United States Bankruptcy Court, N.D. New York
Oct 14, 1992
147 B.R. 68 (Bankr. N.D.N.Y. 1992)

Opinion

Bankruptcy No. 92-00725.

October 14, 1992

James F. Selbach, Syracuse, N.Y., for debtor.

Carolyn J. Cooley, Utica, N.Y., for trustee.


MEMORANDUM-DECISION, FINDINGS OF FACT, CONCLUSIONS OF LAW AND ORDER


The instant contested matter is before the Court by way of an objection filed by the Interim Trustee ("Trustee") on April 30, 1992, to an exemption claimed by William J. Nudo, II ("Debtor") in the proceeds of Debtor's employer sponsored 401(k) savings and profit sharing plan.

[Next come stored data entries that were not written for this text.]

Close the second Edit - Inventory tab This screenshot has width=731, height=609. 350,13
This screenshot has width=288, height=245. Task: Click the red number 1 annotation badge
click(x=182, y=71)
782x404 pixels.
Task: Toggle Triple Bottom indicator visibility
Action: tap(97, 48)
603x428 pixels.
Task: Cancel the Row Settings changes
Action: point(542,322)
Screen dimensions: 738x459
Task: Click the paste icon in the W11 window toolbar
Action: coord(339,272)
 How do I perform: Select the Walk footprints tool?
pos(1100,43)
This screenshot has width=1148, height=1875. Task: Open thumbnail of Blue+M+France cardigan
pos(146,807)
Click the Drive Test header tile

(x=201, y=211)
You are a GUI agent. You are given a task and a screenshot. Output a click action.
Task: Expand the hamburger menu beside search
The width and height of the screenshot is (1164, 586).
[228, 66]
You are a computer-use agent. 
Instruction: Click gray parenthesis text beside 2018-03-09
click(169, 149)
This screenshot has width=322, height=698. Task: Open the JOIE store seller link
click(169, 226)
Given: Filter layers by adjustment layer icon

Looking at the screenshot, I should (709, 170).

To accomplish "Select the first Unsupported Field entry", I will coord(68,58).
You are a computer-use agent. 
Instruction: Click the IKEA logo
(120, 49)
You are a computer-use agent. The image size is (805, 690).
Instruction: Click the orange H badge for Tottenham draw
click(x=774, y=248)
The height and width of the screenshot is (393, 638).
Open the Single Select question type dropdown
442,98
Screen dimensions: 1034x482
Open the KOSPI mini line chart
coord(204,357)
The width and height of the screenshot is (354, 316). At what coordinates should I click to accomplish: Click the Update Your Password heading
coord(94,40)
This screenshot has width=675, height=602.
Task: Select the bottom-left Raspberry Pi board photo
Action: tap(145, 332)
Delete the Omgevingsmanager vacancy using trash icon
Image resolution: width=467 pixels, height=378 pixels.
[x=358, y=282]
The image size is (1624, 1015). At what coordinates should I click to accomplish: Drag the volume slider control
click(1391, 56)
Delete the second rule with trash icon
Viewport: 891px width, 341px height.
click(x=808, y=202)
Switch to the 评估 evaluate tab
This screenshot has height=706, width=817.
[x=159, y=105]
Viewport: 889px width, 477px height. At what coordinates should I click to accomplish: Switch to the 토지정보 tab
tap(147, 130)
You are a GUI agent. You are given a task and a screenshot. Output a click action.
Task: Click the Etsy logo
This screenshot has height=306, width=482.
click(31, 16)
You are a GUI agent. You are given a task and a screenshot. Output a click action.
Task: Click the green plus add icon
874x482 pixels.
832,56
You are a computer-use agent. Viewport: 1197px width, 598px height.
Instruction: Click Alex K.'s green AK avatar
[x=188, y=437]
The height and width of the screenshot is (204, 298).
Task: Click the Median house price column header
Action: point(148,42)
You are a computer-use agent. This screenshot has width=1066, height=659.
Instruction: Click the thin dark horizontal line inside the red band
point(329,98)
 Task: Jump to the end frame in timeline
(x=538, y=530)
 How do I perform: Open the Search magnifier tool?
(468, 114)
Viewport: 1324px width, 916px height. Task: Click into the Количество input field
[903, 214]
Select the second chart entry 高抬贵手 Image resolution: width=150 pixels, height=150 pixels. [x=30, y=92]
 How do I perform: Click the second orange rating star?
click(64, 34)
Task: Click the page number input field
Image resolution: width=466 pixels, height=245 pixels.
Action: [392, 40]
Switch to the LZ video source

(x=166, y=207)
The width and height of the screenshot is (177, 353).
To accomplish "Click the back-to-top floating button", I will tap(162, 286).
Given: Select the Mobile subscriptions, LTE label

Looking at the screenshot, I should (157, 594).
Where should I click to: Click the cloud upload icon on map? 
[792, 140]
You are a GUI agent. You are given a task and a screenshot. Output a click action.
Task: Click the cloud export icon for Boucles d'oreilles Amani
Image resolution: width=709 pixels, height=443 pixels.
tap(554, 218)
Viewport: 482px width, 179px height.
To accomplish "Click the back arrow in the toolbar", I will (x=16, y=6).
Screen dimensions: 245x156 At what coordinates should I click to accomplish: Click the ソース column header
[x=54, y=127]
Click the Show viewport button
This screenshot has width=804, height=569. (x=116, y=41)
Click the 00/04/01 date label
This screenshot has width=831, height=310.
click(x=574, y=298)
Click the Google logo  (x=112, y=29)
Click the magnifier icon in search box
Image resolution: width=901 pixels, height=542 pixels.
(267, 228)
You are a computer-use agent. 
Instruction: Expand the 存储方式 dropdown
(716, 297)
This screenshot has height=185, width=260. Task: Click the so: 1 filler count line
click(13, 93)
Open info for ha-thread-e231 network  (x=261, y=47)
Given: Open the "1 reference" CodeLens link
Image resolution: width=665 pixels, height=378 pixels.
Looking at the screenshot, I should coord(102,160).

A hearing on Trustee's objection was originally scheduled for May 19, 1992, at the Court's motion term held in Utica, New York. Debtor consented to Trustee's request for an adjournment, and the hearing was rescheduled for June 2, 1992, at which time the Court heard arguments from both parties. At the conclusion of the hearing the Court provided the parties an opportunity to submit memoranda of law on the issues presented. Thereafter, the matter was finally submitted for decision on August 11, 1992.

JURISDICTIONAL STATEMENT

The Court has jurisdiction over the parties and subject matter of this core proceeding pursuant to 28 U.S.C. § 1334(b) and 157(a), (b)(1) and (b)(2)(B).

FACTS

On March 5, 1992, Debtor filed a voluntary petition under Chapter 7 of the Bankruptcy Code (11 U.S.C. § 101-1330) ("Code"). Debtor received a discharge from all dischargeable debts by Order of this Court entered June 18, 1992.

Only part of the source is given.